======== Material for the task ========

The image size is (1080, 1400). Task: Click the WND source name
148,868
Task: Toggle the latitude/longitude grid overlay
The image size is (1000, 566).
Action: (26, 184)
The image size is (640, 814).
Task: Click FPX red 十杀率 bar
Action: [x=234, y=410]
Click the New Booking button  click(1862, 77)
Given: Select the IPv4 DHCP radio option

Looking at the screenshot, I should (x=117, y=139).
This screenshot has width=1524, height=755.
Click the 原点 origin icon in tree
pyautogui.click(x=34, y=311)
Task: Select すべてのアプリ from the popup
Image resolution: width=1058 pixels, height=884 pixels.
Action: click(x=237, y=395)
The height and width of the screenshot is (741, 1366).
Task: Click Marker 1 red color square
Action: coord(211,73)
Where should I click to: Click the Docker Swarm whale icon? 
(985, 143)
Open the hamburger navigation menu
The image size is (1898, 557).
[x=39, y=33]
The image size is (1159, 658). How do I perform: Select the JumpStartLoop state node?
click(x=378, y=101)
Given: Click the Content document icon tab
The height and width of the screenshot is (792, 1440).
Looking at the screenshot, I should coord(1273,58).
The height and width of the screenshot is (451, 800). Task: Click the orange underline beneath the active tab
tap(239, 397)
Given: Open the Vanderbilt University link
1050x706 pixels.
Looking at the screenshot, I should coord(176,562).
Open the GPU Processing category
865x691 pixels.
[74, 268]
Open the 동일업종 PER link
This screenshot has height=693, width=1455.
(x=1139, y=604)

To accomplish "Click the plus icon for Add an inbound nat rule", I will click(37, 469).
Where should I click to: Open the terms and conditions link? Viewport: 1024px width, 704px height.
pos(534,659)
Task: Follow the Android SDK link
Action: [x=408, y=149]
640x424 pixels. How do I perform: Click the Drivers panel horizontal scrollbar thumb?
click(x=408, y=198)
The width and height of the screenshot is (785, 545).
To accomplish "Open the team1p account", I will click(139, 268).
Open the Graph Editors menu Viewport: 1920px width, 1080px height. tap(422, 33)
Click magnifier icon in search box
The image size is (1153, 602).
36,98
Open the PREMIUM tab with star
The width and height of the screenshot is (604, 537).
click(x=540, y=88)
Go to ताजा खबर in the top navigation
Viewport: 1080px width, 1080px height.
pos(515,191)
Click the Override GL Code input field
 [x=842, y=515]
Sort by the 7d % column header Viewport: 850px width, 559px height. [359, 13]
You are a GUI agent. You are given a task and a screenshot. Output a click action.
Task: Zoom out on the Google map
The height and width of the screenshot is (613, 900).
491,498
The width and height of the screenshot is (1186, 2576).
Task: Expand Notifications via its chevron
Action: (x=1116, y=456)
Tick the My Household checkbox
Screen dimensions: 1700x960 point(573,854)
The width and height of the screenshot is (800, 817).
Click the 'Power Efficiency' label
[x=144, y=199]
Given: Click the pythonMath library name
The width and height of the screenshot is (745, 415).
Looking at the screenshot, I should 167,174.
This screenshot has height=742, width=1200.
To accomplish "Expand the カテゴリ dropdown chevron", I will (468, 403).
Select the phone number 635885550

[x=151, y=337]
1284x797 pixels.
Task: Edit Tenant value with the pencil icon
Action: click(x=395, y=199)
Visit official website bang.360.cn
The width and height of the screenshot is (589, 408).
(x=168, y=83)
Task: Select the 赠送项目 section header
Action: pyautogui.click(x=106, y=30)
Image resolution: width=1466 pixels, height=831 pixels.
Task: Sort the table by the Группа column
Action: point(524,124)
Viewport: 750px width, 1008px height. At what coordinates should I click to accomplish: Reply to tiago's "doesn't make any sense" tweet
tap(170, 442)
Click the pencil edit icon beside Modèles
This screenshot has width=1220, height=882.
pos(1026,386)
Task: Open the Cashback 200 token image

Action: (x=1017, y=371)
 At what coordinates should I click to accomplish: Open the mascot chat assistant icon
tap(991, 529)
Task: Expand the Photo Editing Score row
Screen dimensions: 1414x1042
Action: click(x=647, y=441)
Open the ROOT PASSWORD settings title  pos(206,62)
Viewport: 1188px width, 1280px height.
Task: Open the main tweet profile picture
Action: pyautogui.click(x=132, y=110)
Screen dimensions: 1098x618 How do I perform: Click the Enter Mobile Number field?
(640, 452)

========

** Problem requirements **
The lines above, starting at the one with "Click the 'Power Efficiency' label" and ending at the one with "Task: Expand the Photo Editing Score row", are the only ones to return, exactly as written.

** Task output **
Click the 'Power Efficiency' label
[x=144, y=199]
Given: Click the pythonMath library name
The width and height of the screenshot is (745, 415).
Looking at the screenshot, I should 167,174.
This screenshot has height=742, width=1200.
To accomplish "Expand the カテゴリ dropdown chevron", I will (468, 403).
Select the phone number 635885550

[x=151, y=337]
1284x797 pixels.
Task: Edit Tenant value with the pencil icon
Action: click(x=395, y=199)
Visit official website bang.360.cn
The width and height of the screenshot is (589, 408).
(x=168, y=83)
Task: Select the 赠送项目 section header
Action: pyautogui.click(x=106, y=30)
Image resolution: width=1466 pixels, height=831 pixels.
Task: Sort the table by the Группа column
Action: point(524,124)
Viewport: 750px width, 1008px height. At what coordinates should I click to accomplish: Reply to tiago's "doesn't make any sense" tweet
tap(170, 442)
Click the pencil edit icon beside Modèles
This screenshot has width=1220, height=882.
pos(1026,386)
Task: Open the Cashback 200 token image

Action: (x=1017, y=371)
 At what coordinates should I click to accomplish: Open the mascot chat assistant icon
tap(991, 529)
Task: Expand the Photo Editing Score row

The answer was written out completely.